I am just a boy, an outsider to the rest of the world. I have seen over 50,000 people in my life. I know the names of 1,000. I am known to about 800. I greet 500 people regularly, at least once per week. I am friends with 250. I talk to 100 regularly. I am close friends with 50. About 40 people return that closeness. I have revealed secrets to 30. I contact 20 people regularly. 10 people know about the thoughts in my head. 5 are my best friends. And if I were to die tomorrow, I'd invite only 3 to my deathbed.

The world has over 7.3 billion people on it. I have seen 0.00000714285% of its population. I know the names of 0.00000142857143% of it. Only 0.00000114285714% recognize me as a legitimate person. I greet 0.000000714285714% regularly. I am friends with 0.000000357142857%. I talk to 0.000000142857143% people. I am close friends with 0.0000000714285714%. Only 0.0000000571428571% return the closeness. I contact 0.0000000428571429% each day. 0.00000002.85714286% know my darkest secrets. I am best friends with 0.000000007142857%. If I were to die, I'd invite 0.0000000042857143% to my death bed.
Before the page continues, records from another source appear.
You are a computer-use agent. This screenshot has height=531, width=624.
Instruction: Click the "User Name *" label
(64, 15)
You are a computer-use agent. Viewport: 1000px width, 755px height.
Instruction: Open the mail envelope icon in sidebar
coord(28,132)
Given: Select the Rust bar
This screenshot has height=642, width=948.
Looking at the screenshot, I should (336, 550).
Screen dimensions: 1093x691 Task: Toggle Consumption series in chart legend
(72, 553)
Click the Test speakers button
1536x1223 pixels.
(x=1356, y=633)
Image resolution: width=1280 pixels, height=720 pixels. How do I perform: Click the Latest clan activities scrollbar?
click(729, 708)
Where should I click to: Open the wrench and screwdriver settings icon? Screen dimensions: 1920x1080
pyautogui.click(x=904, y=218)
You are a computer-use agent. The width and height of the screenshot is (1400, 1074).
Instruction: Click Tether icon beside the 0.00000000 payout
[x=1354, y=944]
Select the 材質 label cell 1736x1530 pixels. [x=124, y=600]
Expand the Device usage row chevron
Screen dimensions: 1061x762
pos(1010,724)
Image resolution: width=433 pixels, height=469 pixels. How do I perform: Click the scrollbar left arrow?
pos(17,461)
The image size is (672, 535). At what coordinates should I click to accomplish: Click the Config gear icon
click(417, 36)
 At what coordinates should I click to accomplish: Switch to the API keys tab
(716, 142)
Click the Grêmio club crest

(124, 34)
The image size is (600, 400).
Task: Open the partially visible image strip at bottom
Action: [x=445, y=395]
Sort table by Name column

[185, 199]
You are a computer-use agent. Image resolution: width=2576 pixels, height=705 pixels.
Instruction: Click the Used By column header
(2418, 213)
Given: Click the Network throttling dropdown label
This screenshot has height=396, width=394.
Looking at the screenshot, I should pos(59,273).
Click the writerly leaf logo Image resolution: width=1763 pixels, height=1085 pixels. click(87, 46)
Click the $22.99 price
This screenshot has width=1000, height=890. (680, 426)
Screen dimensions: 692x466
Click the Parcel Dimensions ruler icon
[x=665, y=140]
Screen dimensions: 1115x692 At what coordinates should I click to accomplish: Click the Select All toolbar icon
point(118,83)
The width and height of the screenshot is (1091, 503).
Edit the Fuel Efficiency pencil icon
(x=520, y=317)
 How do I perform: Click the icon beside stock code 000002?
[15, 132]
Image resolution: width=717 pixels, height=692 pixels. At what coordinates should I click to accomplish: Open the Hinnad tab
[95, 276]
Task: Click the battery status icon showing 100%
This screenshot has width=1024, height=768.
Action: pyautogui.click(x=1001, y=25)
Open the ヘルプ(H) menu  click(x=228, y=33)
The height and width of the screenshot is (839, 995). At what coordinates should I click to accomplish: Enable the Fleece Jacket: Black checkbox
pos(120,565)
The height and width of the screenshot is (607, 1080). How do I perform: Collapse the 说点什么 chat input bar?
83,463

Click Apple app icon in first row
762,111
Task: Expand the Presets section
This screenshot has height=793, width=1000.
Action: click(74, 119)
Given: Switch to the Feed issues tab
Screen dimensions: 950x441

When reading both, which seems more lonely?

In the 7th Grade, I was the 1st perspective. The naive, energetic, optimistic, and stupid kid that believed that the world would someday appreciate his existence.

In the 8th Grade, I was the 2nd. Conserved, stressed, and pessimistic guy that realized his significance in the world.


At first, most people will say that the first perspective is the "right" one. And that the second was "wrong".

Whale, ya know what? Neither is wrong.


Being too optimistic is not good, and also is being suicidal. Feeling lonely is a fact, but also an opinion.


What's the point of this entry?

I honestly don't know. Just a way to explain a recent conversation with a friend....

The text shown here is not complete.